The daily chart of the HUI index of unhedged gold stocks has just broken out to a new high as well, belatedly confirming the rally in the precious metals. These days the index is 'dragged up' by the metals, instead of leading them, which shows that there is a measure of disbelief in the market that current metal prices are going to stick – click for higher resolution.



A weekly chart of the HUI index with the longer term lateral support level indicated by the dotted blue line (same as the lowest lateral support line on the daily chart above) – click for higher resolution.



The HUI-gold ratio shows that the index has largely 'shadowed' the gold price over the past two years, but recently it has begun to slightly outperform.
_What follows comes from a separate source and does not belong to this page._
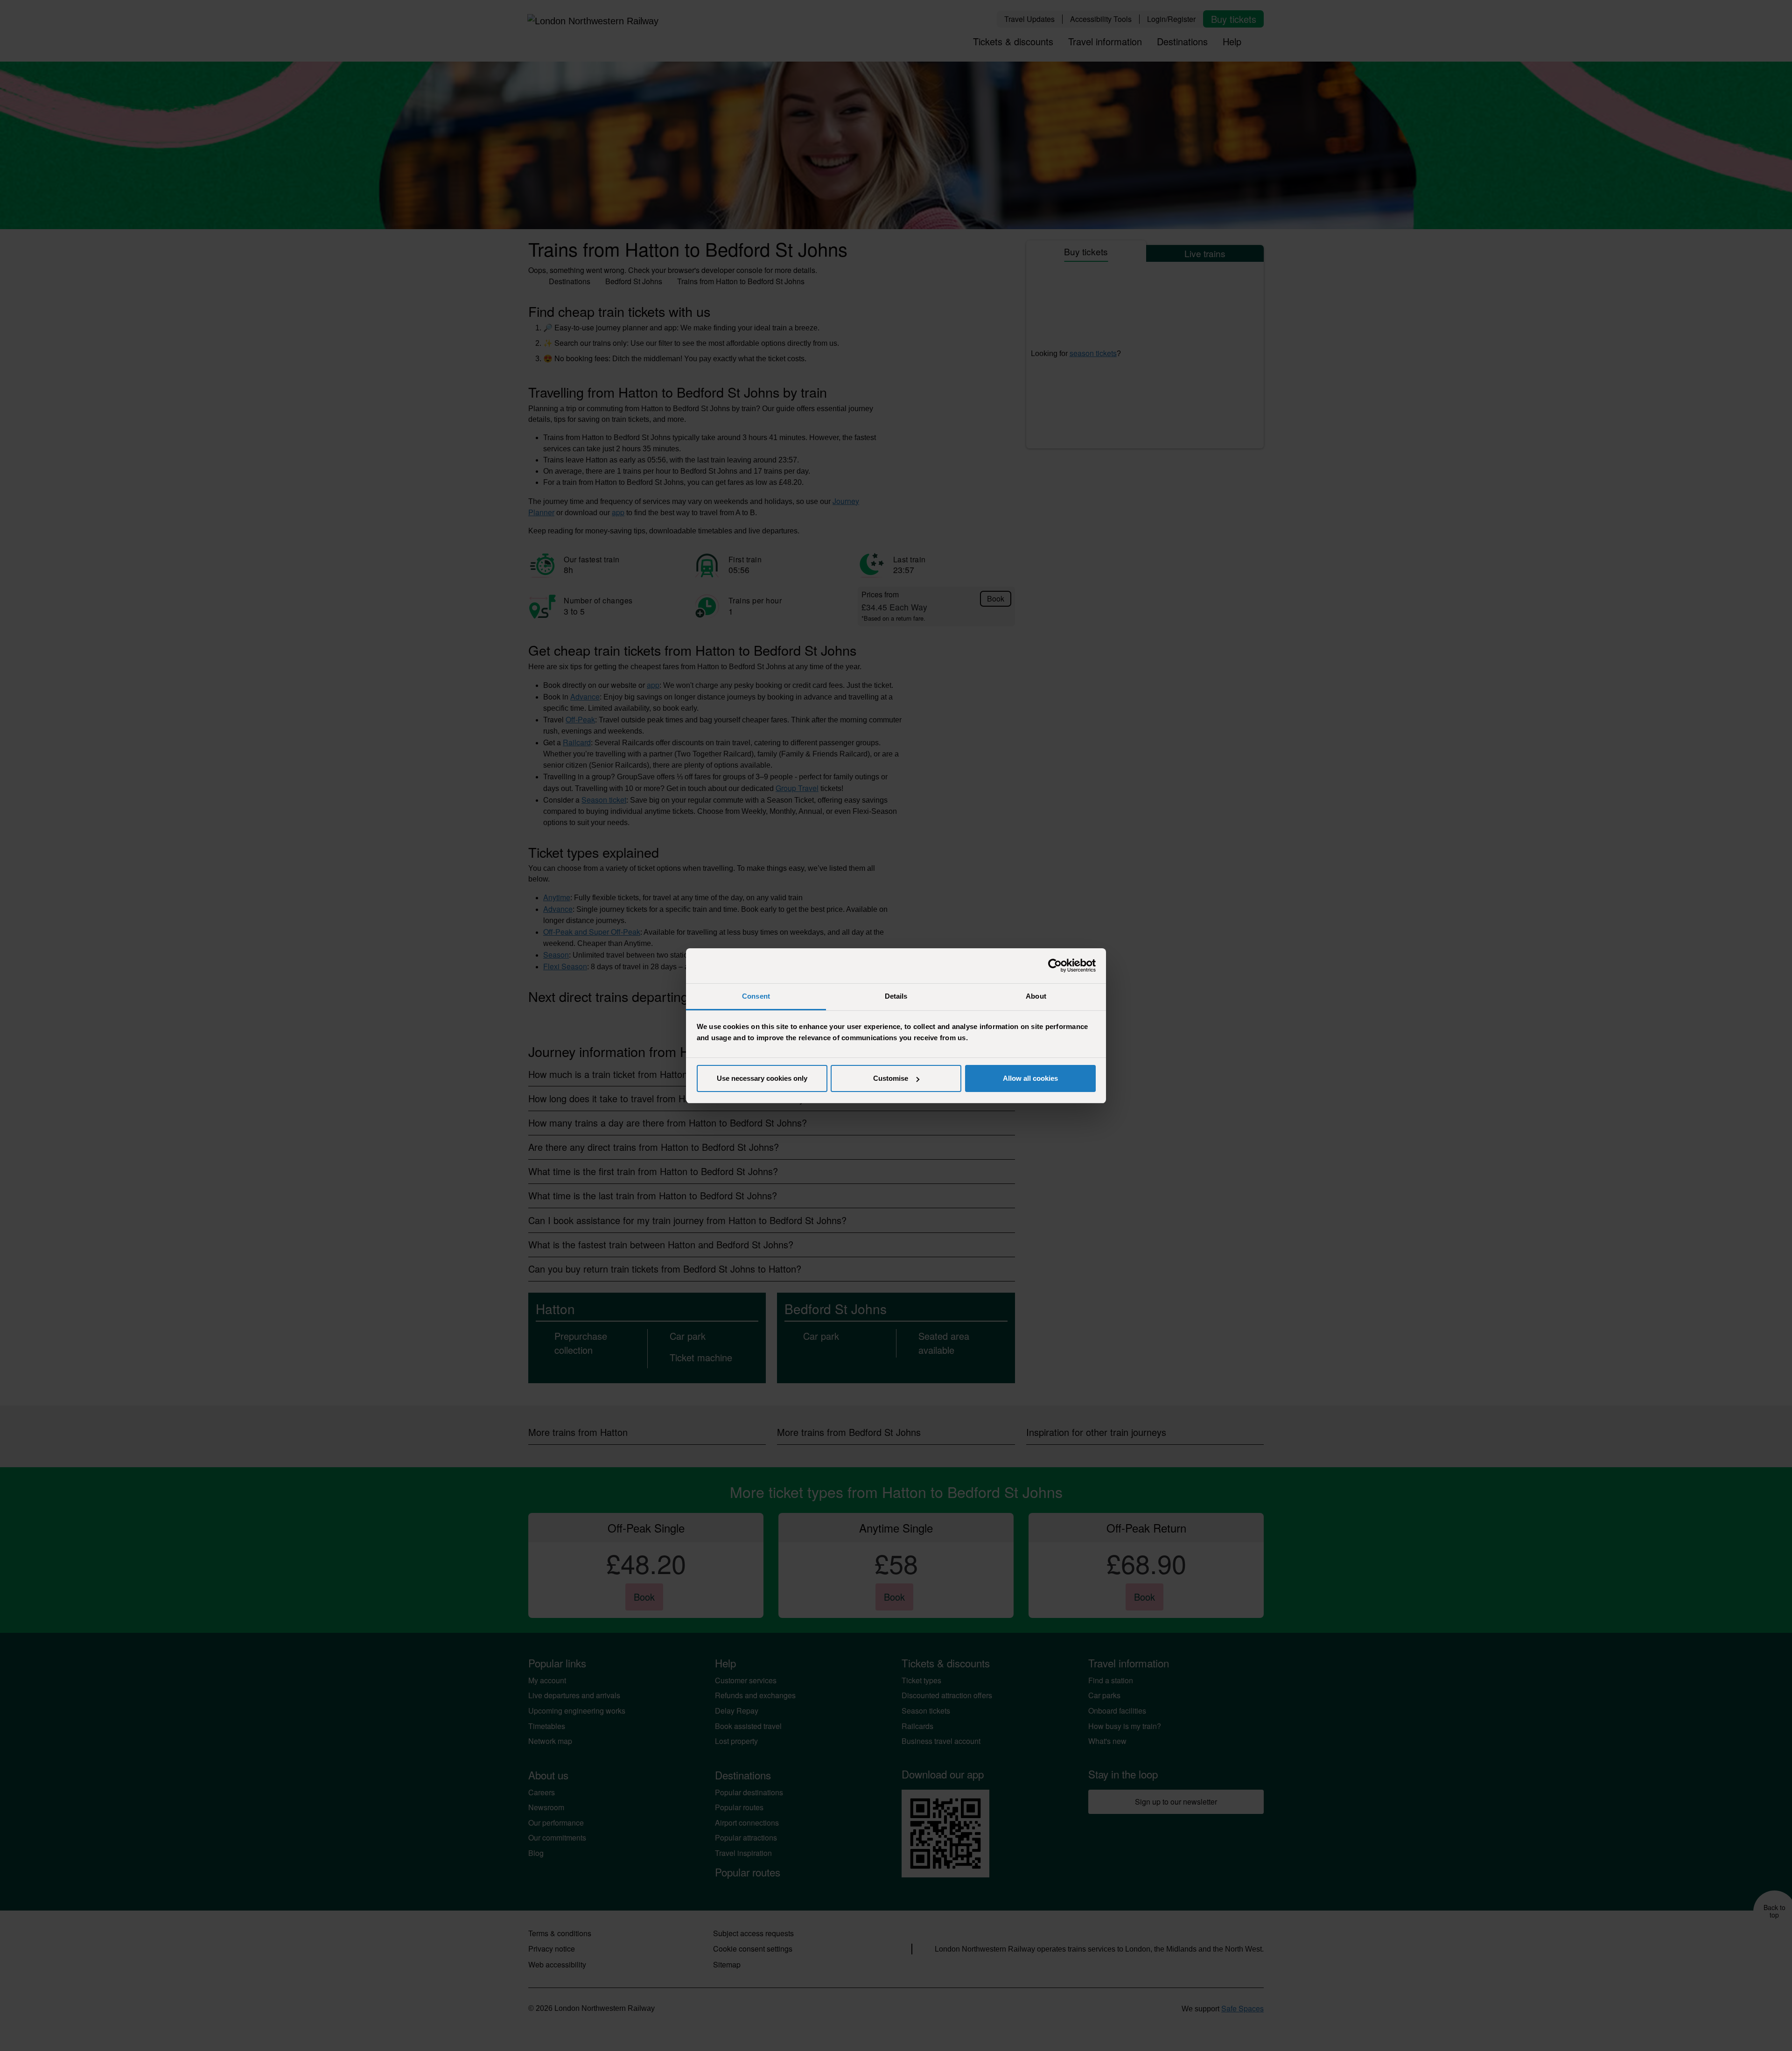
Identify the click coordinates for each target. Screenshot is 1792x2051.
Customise (890, 1078)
A decisive breakout in this ratio over its 2009 high would indicate a more extended period of outperformance of gold stocks vs. gold. We will see if it happens this time – note that in the very long term, gold stocks are in a downtrend vs. gold since at least the late 1960's – click for higher resolution.
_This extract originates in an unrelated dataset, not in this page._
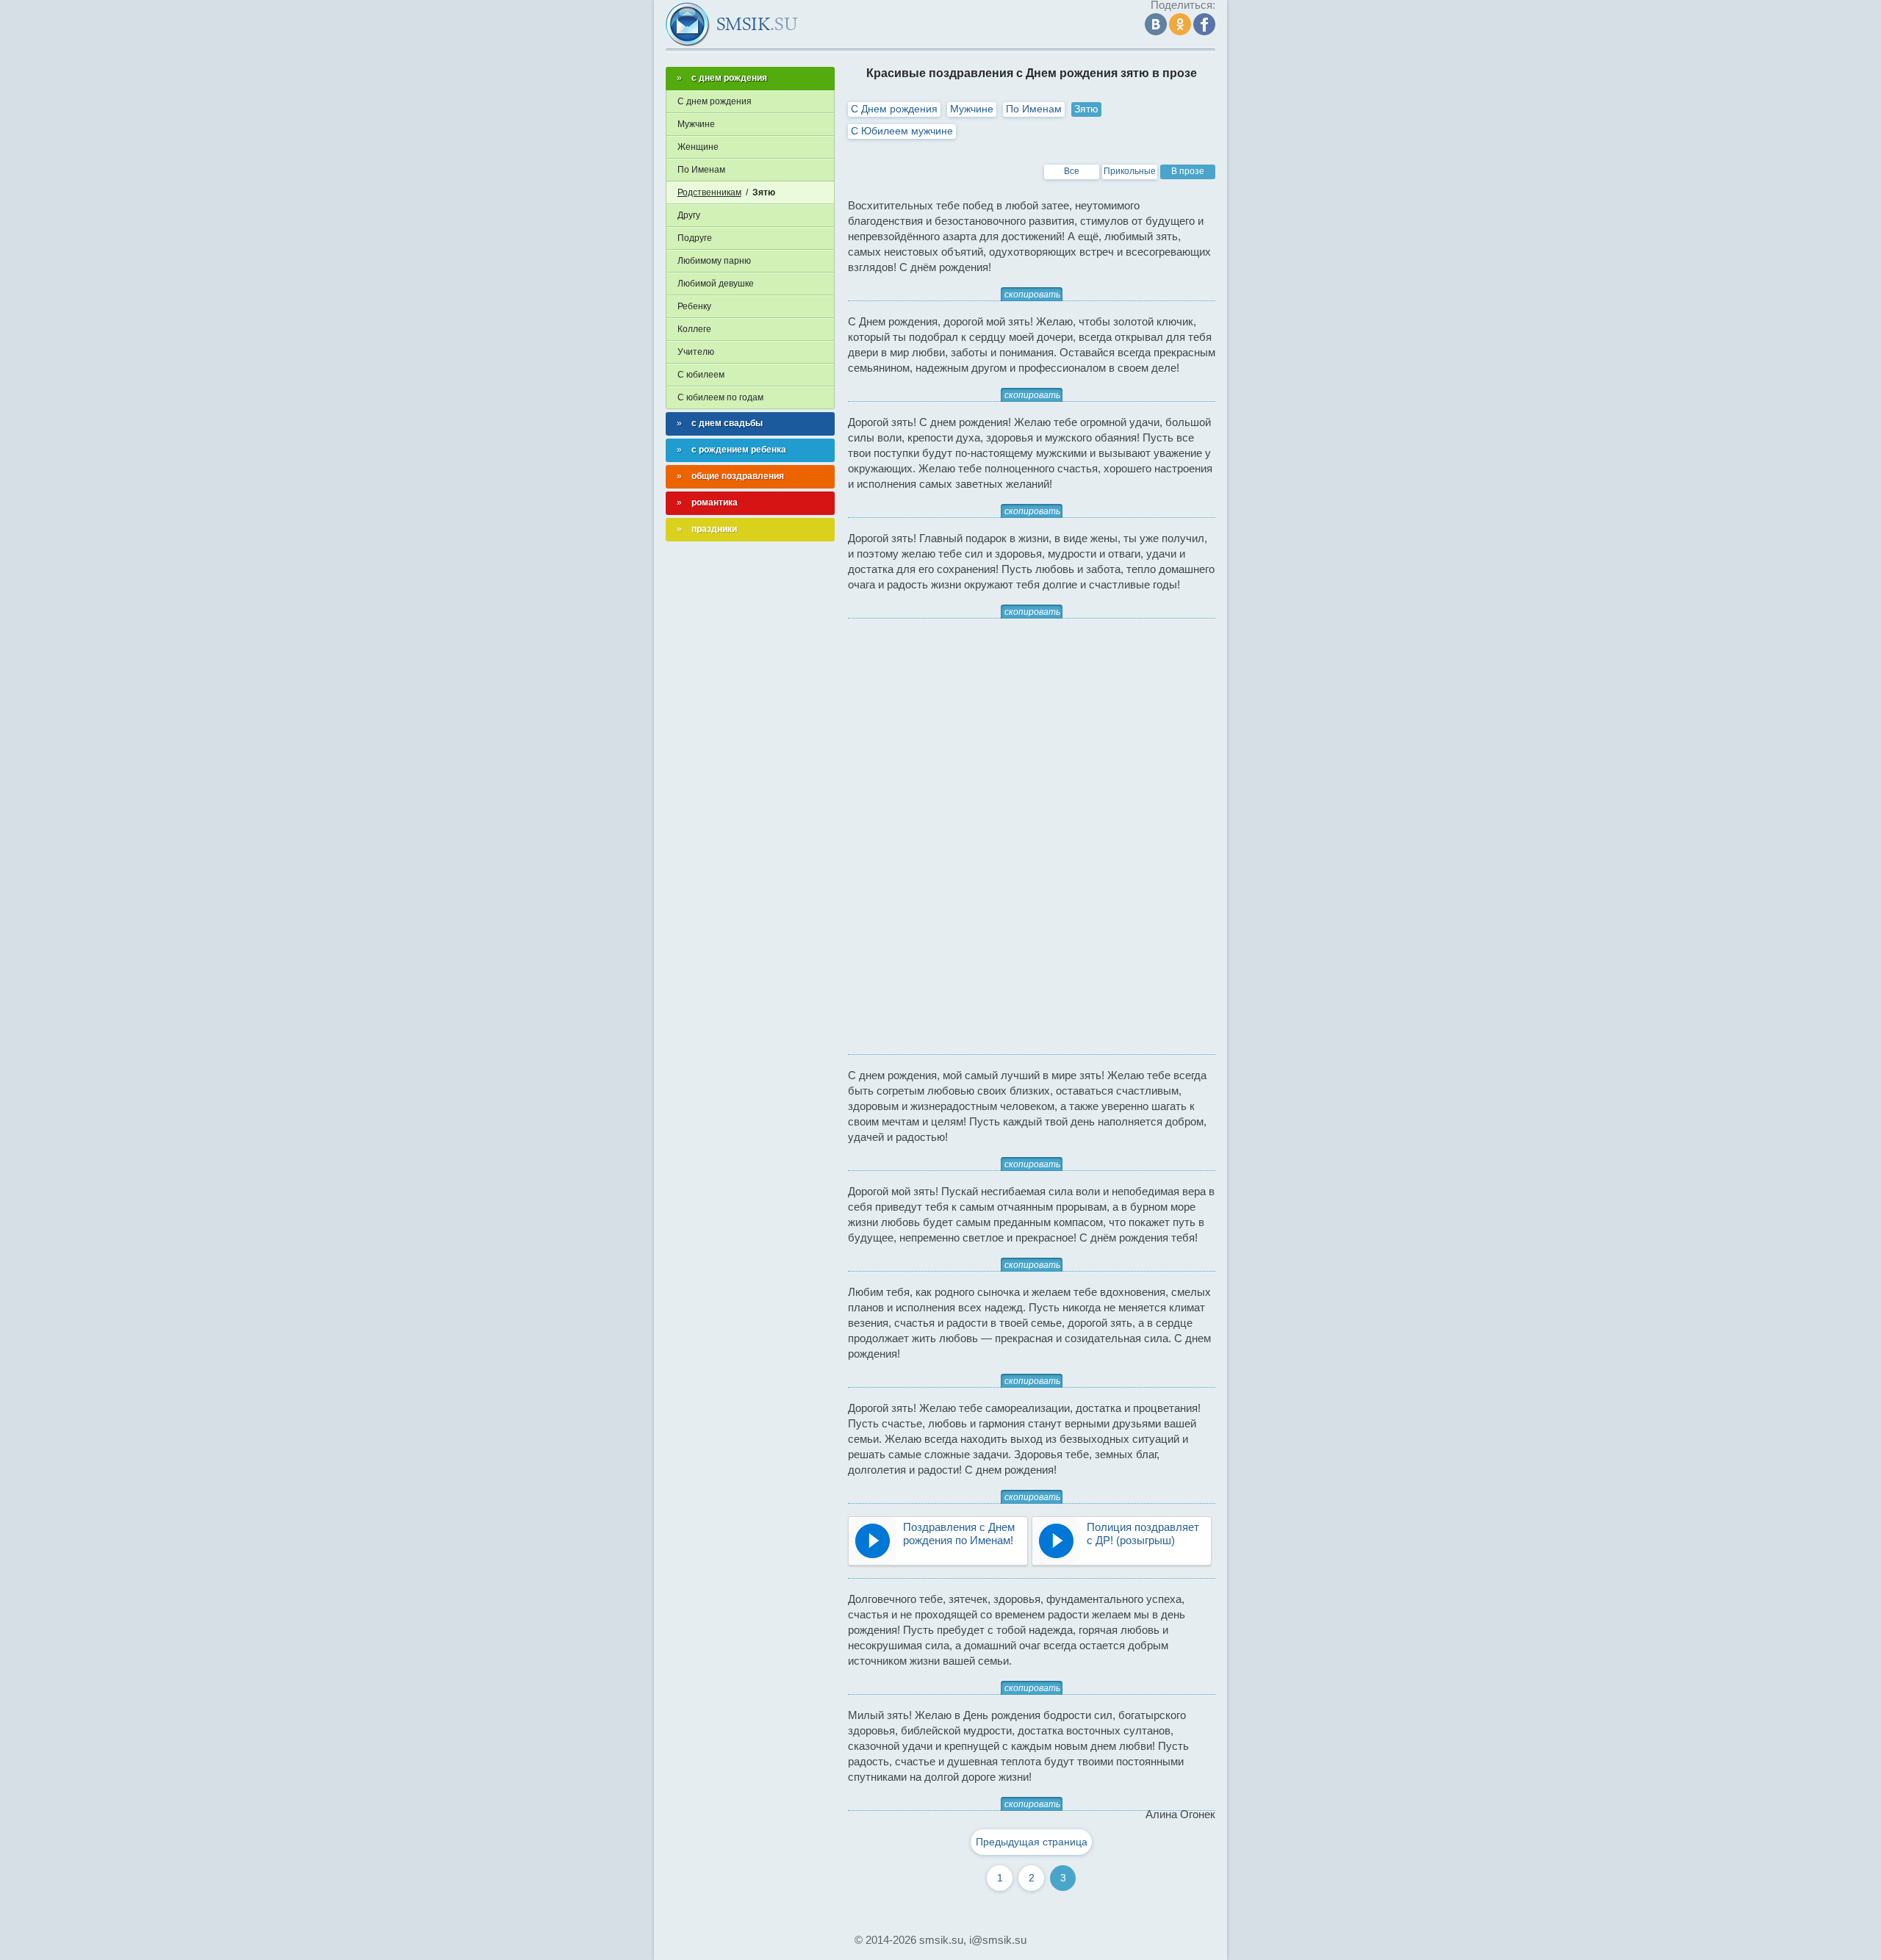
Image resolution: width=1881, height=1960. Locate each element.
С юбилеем (700, 375)
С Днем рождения (894, 109)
The one precious metal that has closely mimicked silver's strong performance is palladium. The palladium market is very small and as such prone to exaggerated moves – especially as it is still expected to be in a primary deficit this year, which means that dwindling stock piles will have to be drawn down further.
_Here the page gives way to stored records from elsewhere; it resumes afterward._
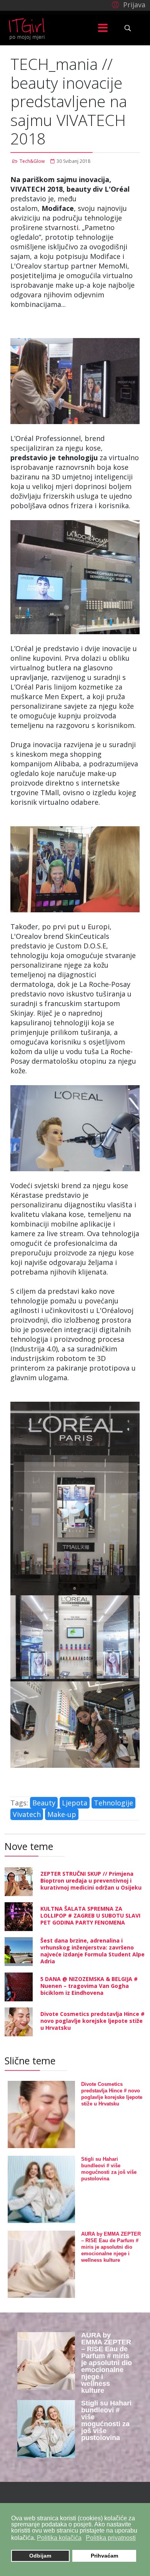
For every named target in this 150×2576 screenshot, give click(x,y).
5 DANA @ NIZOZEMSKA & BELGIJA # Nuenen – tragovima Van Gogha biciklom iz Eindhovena (89, 1985)
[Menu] (103, 28)
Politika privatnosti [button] (111, 2538)
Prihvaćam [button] (104, 2556)
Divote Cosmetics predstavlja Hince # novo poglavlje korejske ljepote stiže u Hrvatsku (92, 2020)
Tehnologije (113, 1802)
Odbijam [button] (40, 2556)
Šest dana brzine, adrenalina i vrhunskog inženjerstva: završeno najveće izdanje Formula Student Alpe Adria (92, 1951)
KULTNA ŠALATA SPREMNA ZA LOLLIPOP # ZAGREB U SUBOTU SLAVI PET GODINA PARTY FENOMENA (90, 1915)
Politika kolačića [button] (59, 2538)
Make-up (61, 1814)
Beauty (43, 1802)
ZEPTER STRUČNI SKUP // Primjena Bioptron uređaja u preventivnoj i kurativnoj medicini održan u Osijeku (91, 1880)
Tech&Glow (32, 161)
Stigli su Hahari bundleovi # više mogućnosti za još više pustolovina (106, 2420)
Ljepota (74, 1802)
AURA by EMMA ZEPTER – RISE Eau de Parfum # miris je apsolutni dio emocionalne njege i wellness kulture (111, 2247)
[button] (127, 4)
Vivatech (27, 1814)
Palladium, weekly. This metal's rally has rivaled silver's advance – note however, there is now a weekly MACD sell signal in force. Palladium's old high in futures contract terms about 10 years ago was $1,100. If a supply-demand shortage persists, it may revisit that level in the longer term – click for higher resolution.



We don't know how much higher the various commodities can go – certainly speculators continue to hold vast net long exposure in the futures markets, but this has so far not been an obstacle to the rally.  As we noted above, such rallies can easily become 'parabolic' in their final stages. All we know for certain is that risk in commodities is just as high if not higher than in the stock market. We are partial to precious metals as insurance against fiscal and monetary profligacy, but the blow-off character of silver's rally suggests to us that the next correction in the sector is likely to be a major one. Caution is definitely advisable.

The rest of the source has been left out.